Its tough because so much damge has been done..at least im getting in closer to the bottom than to the top. figure come the fall we'll have better visibility as to how much lower we go
"IN DROVES? what's the point? Does that mean more inventory will hit the market if they leave town? Or that prices will be forced lower when they renegotiate lower rents and existing inventory still can't find tenants?"
I'm not sure if you're being sarcastic or what... but this is the big point here. All true, and all very relevant. Reduced demand, same (or increasing) supply. Continued downward pressure on rents.
I am not sure 30% off peak is closer to the bottom than the top. I don't think one year into the last correction was closer to the bottom than to the top, was it? This really only started last September.
given that we're 2 years behind the rest of the country, and they're still falling...
and last crash took 4 years to bottom.
its pretty amazing that folks are predicting that we already hit bottom.
no, we are not at bottom, but it took a few years for 20 city CS index to fall about 32%. manhattan fell about 25% or so in 6 months. so while we are behind the rest of the country, we did do a lot of catch up awfully quick. my guess is that rising interest rates and persistently high unemployment will cause a slow drift down from here.
There will always be some. If it was the majority, the inventory would be declining more meaningfully. I think it all boils down to rents = 2000, prices = double, and financing = difficult (actually back to normal). Maybe we don't have to 1/2 to a full 65% decline..but I'd think 1/2 off is easy.
im with marco..hoping that i will have seen sufficient puking to buy 1st half of 2010...just want to buy well down into the trough..will own for at least 10 years so should be OK...as irrational as we have seen bull markets of recent, so will be current bear markets...prices were stupid rich in RE and STOX...clearly are not yet stupid cheap
I find this interesting. Why did you sit out a long bull market and now one year into a decline you are anxious to pick a bottom?
for me, i just didnt have the money until now
I didn't have the money until 2006, and I considered buying for the same reason thru 2006, 2007 and into 2008....But at least then rents were rising not falling. Once it gets moving down, what's the downside of wait for it to stabilize and tick up?
I'm hoping to buy 2010 Q4.
Hopefully, we will be about 90% through the correction by then.
I'd prefer to be an owner. But for now rental makes the best sense.
> so while we are behind the rest of the country, we did do a lot of catch up awfully quick
Thats like saying the guy who jumped off the building is "catching up" to the elevator.
"Catching up" also implies that somehow Manhattan is guaranteed to decline no more than the average, despite a much frothier peak.

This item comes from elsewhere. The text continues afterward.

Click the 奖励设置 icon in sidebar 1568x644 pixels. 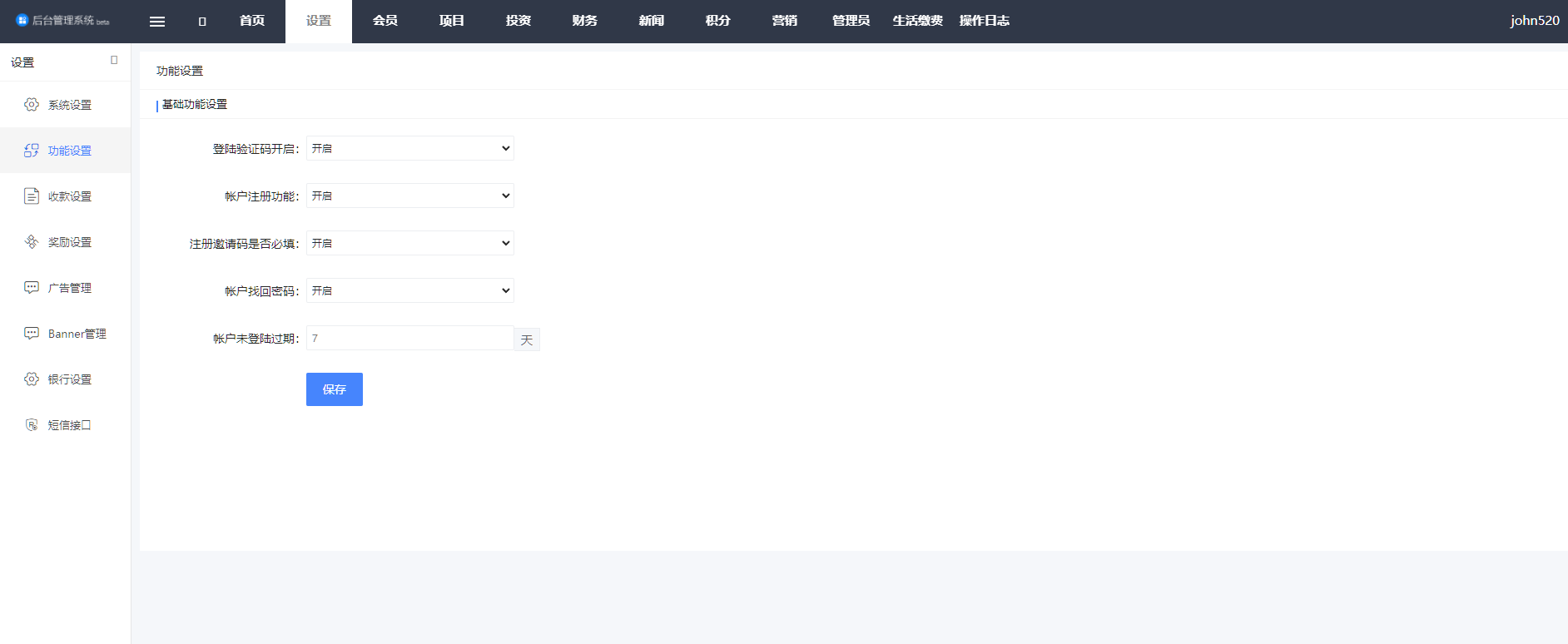[32, 242]
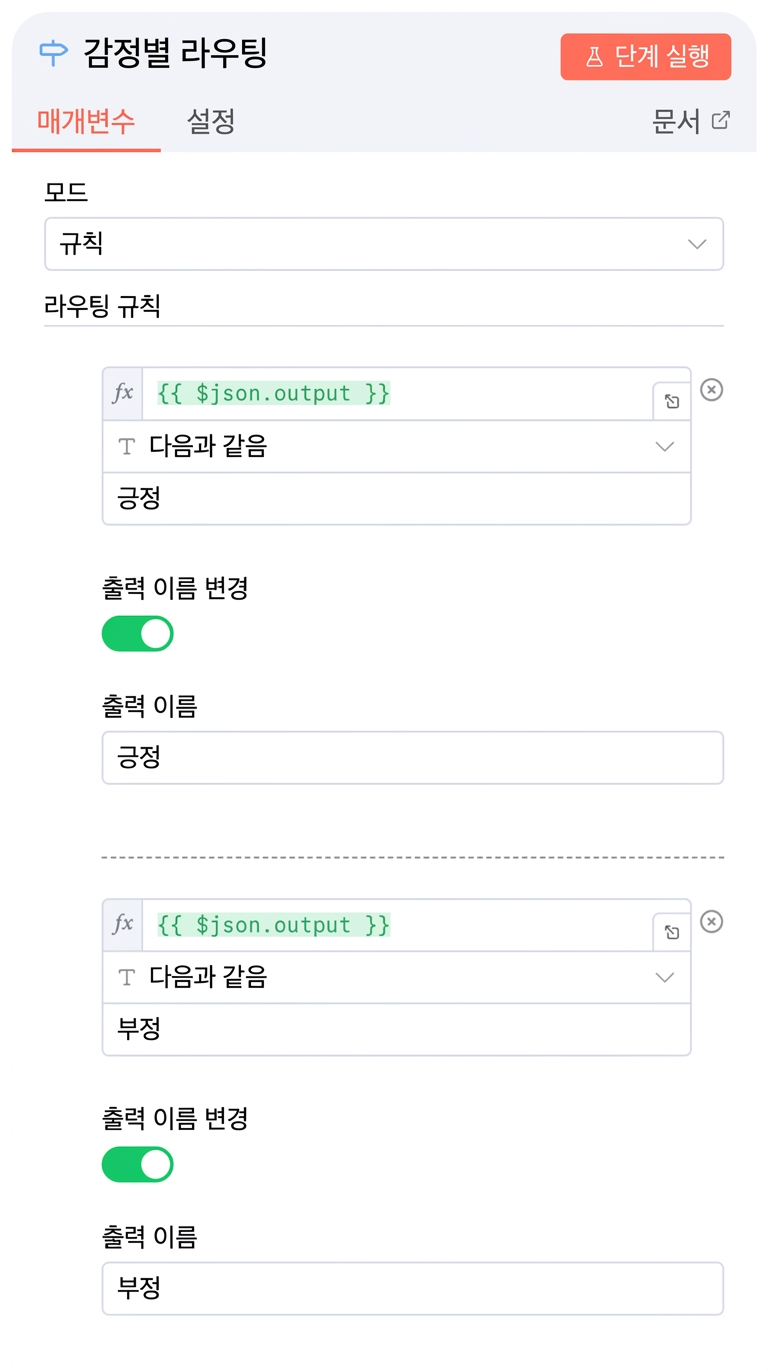The width and height of the screenshot is (768, 1371).
Task: Click the Switch node signpost icon
Action: (53, 53)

"hejiranyc, i don't think that's when the majority of new grads start, at least in the higher-paying professions. many go poncing off to europe, etc. and start later. i remember being the only one i knew who started in June, because i went to work for CBS publishing after graduating, and didn't go through an on-campus recruiting program. when my husband graduated from law school he ran into a partner at a Yankees game who asked him to start early because the firm was swamped. he started in August and was the first to arrive."
Historically, August has been the busiest month for RE rental Agents with September 1st being the number one move-in date. I know when I graduated and started at Arthur Andersen, it was September 12th or something like that and there were plenty staring around the same time.
Yeah, my analogy wasn't perfect.. I was going to add something about the guy falls to the floor when you are only going down to the 5th floor, bla, but you see why I just went for the briefer but inaccurate analogy.
But, yes, "catching up" makes the huge mistake of not being open to the possibility that NYC might slingshot past the rest. Thats usually what happens when something is going at a faster pace.
So, cleaner analogy.... the guy going 120 mph who just got behind you is "catching up".